“Oh! Mary,” it cried, and the sharp accent of pain which rang through the two little words went straight to Mary’s heart, “don’t misunderstand me. I want to be unselfish and brave, and just now it seemed to me that, if any one seemed to feel for me, I could not manage to get on. But I don’t want to make you unhappy, and you may talk to me if you like.”
Mary gently closed the door, then she came back to her sister, and drew her down on to a seat.
“What am I to say Lily? I wish I knew.”
“Anything,” replied Lilias; “you may say anything, Mary, except one thing.”
“And what is that?”
“Blame of him,” said Lilias, her eyes sparkling, “that, Mary, is the one thing I could not bear. I have made up my mind absolutely about this—if—if it is never explained, I will still keep to it, he is, in some way, not his own master.”
“But if it is so, Lilias, it still does not free him from blame, though it alters the kind. If he is not his own master, he should not have let himself got to care for you, and, still worse, have taught you to care for him.”

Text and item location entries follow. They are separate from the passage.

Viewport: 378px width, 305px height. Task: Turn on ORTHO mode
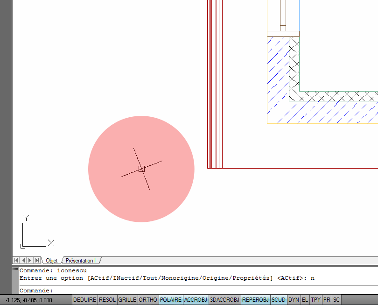click(148, 299)
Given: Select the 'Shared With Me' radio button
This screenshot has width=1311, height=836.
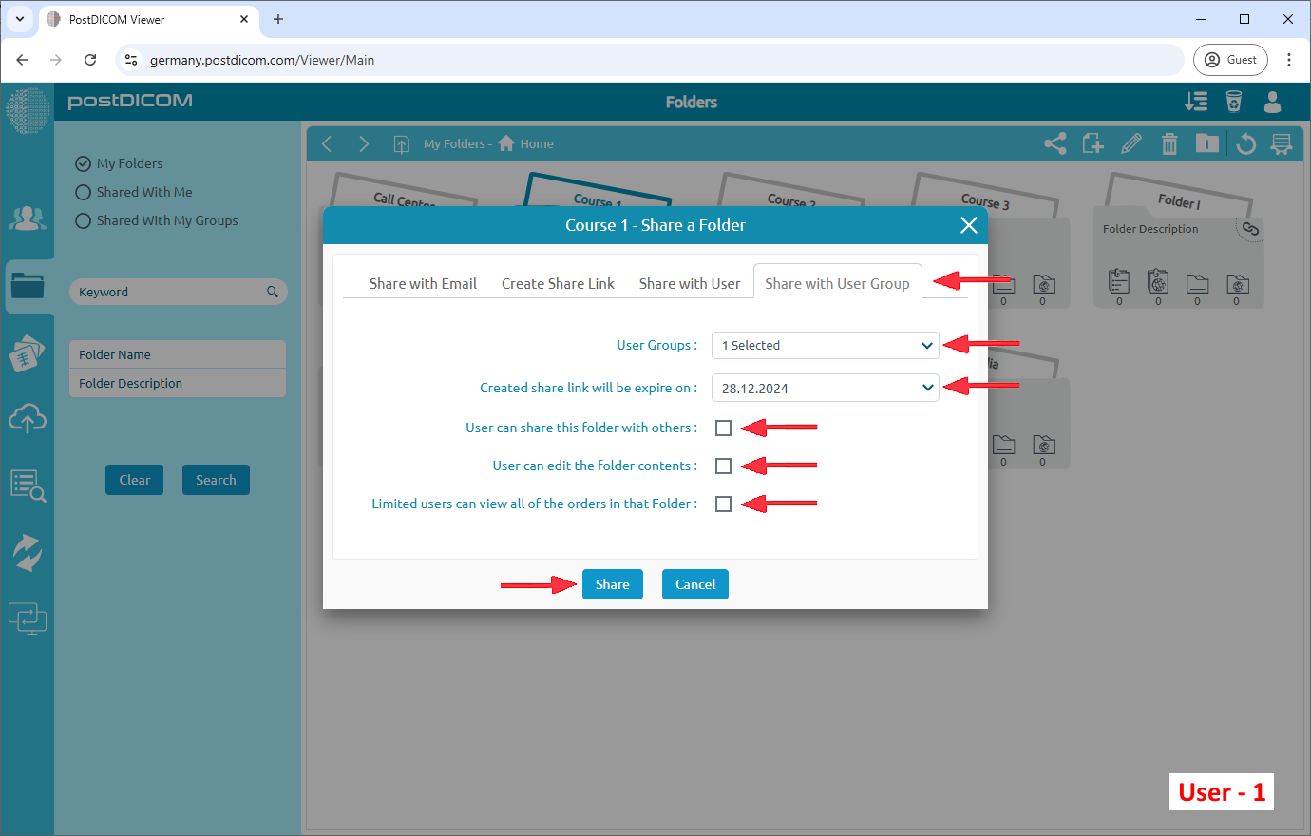Looking at the screenshot, I should point(83,192).

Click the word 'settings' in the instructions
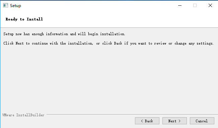pos(205,44)
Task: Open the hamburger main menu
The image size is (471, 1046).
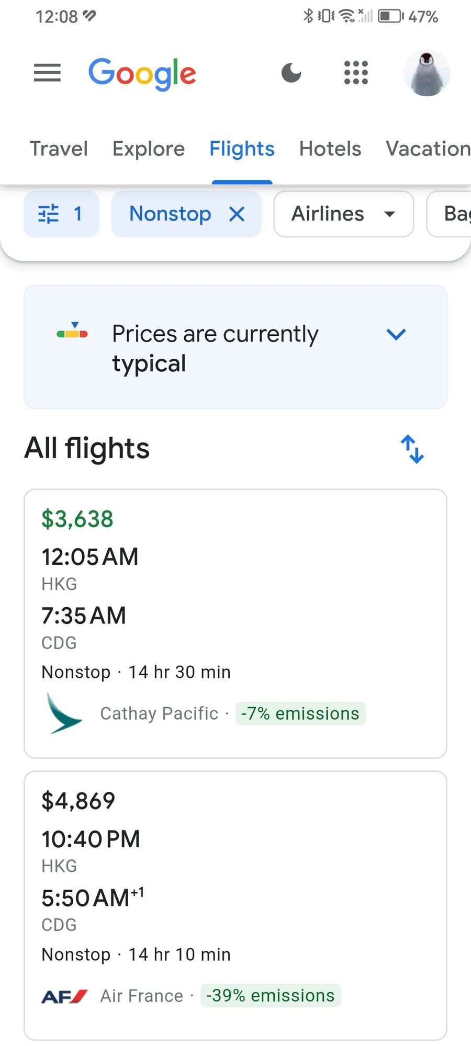Action: 47,73
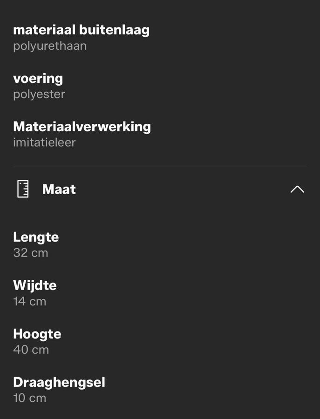
Task: Select the 'voering' heading
Action: point(38,78)
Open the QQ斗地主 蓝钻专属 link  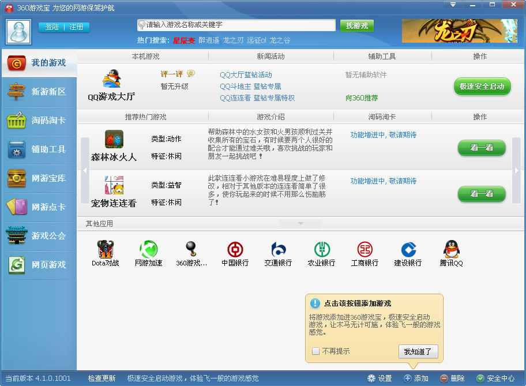(250, 87)
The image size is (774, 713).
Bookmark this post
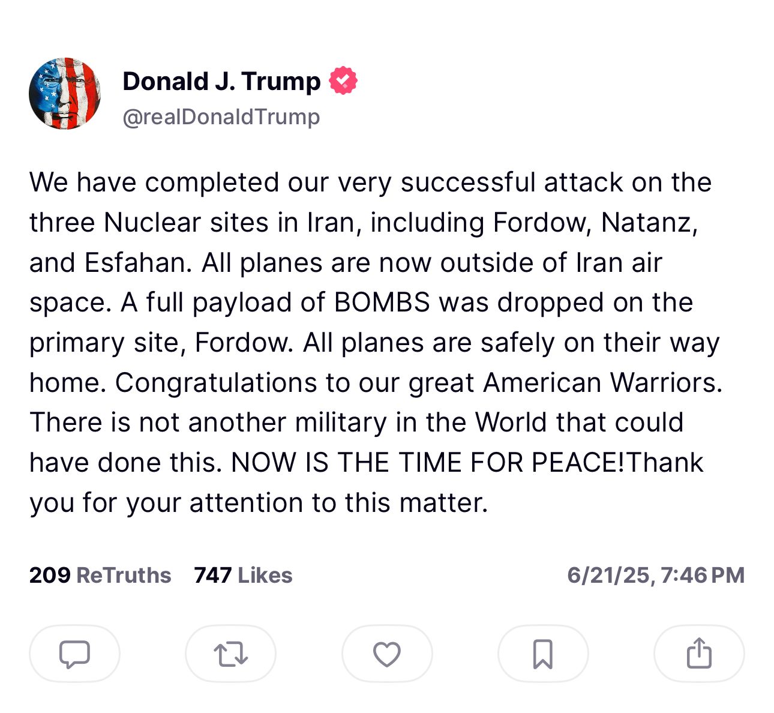tap(543, 654)
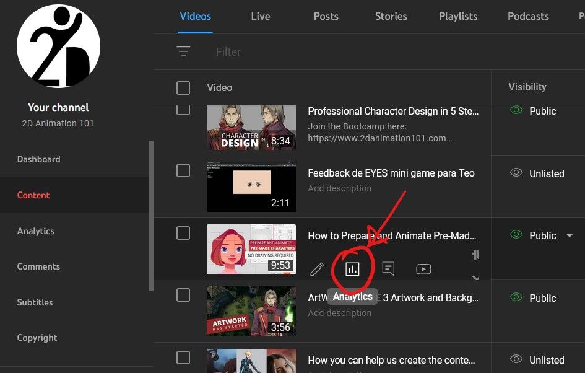Viewport: 585px width, 373px height.
Task: Open the Playlists tab
Action: click(458, 17)
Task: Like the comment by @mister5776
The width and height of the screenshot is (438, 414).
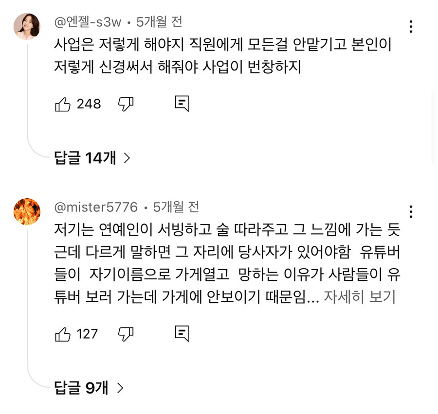Action: (63, 334)
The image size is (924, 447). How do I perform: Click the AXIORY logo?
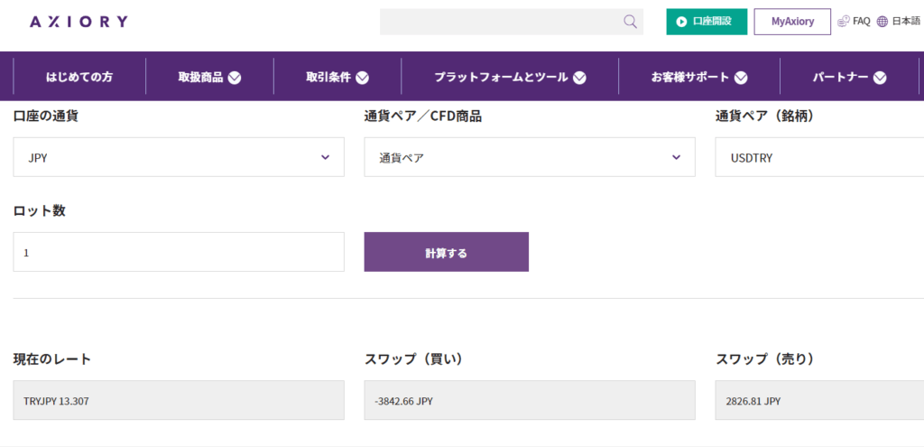click(x=79, y=22)
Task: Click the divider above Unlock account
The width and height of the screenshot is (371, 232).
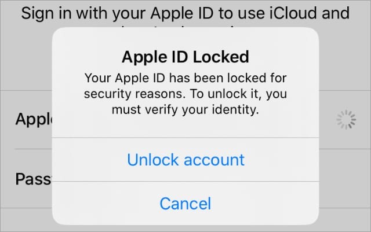Action: 186,138
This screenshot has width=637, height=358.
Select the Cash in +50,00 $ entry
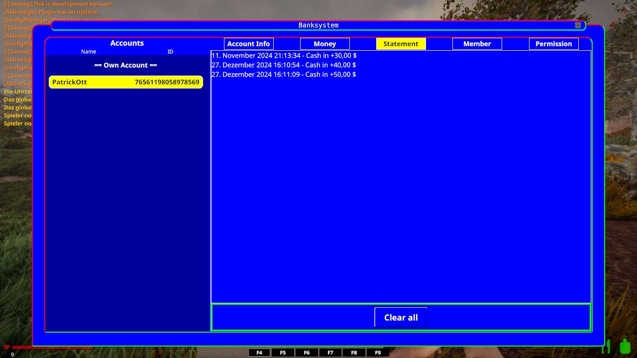284,75
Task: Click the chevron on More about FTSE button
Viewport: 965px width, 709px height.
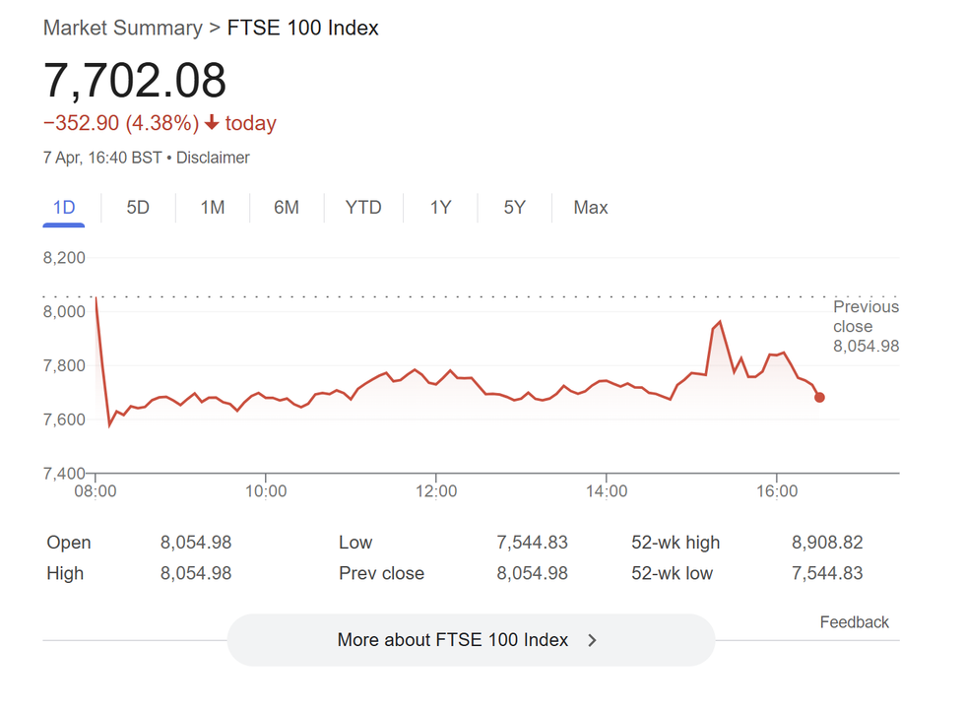Action: [x=592, y=640]
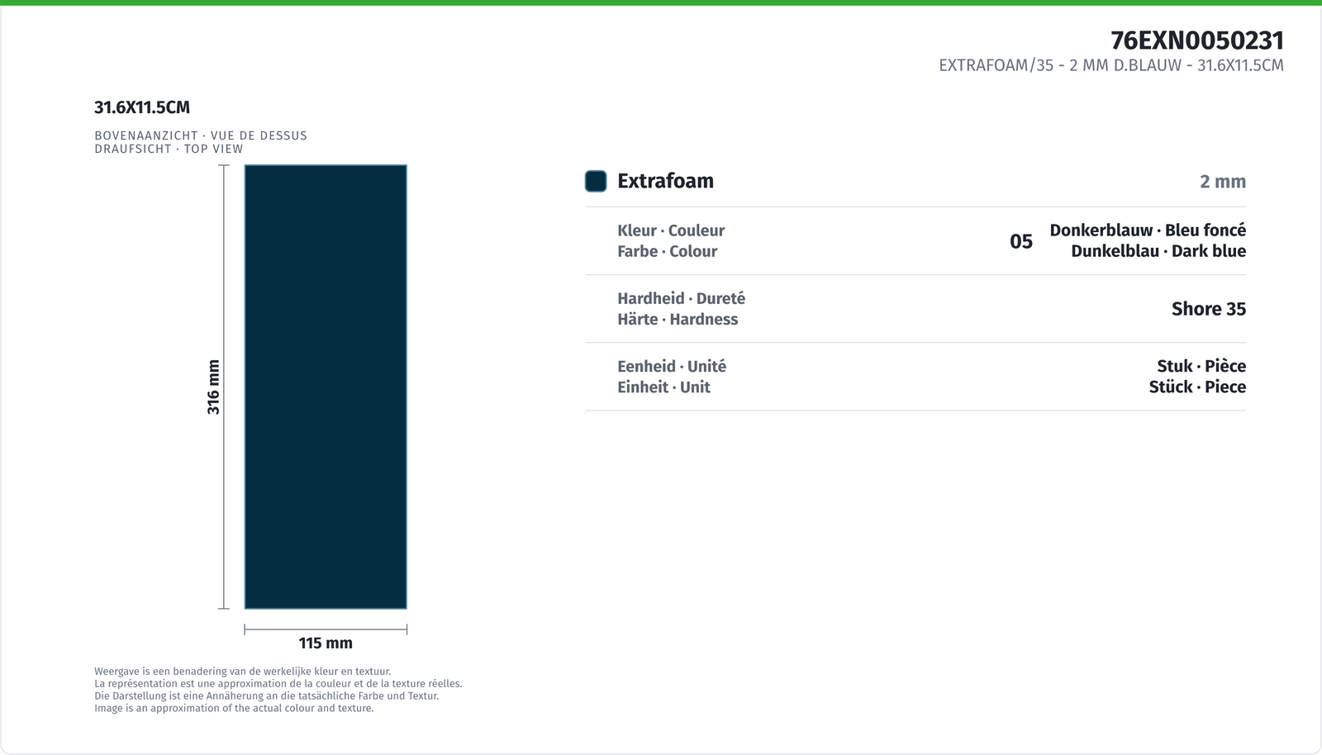This screenshot has height=755, width=1322.
Task: Click the Hardheid · Dureté label
Action: click(681, 298)
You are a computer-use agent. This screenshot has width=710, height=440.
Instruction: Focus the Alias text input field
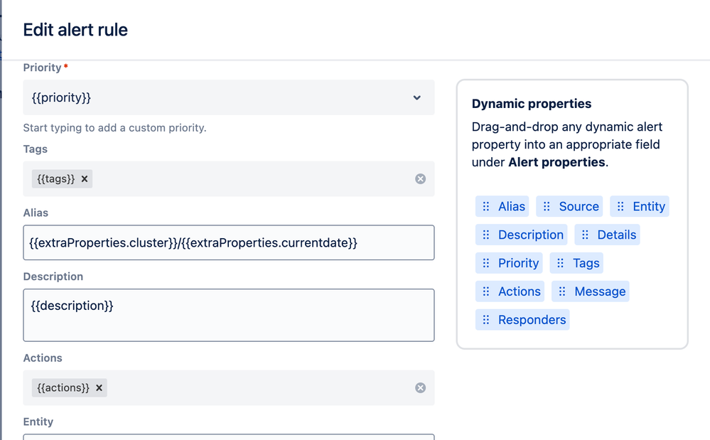228,243
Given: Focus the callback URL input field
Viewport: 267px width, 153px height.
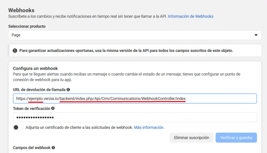Looking at the screenshot, I should click(x=220, y=99).
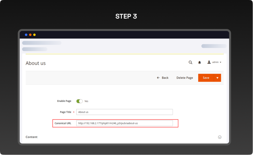Click the yellow dot in window title bar
The height and width of the screenshot is (155, 253).
[34, 35]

“Oh! yes, I dare say that is true enough—at least, it sounds so,” said Lilias; “but in some way or other it isn’t true, though I can’t explain it, and can’t argue about it. Besides, Mary,” she went on, with some hesitation, her pale face flushing crimson as she spoke, “it isn’t as if he had said good-bye for ever. He says distinctly, ‘two years’.”
“Ah! yes, and that is the mean bit of it,” said Mary, indignantly; “he had no right to allude to any future at all. He should leave you absolutely free, if he cannot claim you openly—leave you, I mean, absolutely free for those two years, even if he really expects to be able to return at their end. What right has he to expect you to waste your youth and happiness for him? If you were engaged a separation of two years would be nothing, or if even he had said that at the end of the time he would be free to ask you to marry him.”
“But that would have been binding me unfairly, most people would say,” replied Lilias, softly. “I believe he means to leave me quite free, but that he could not help catching at a straw, as it were, and therefore said that about two years.”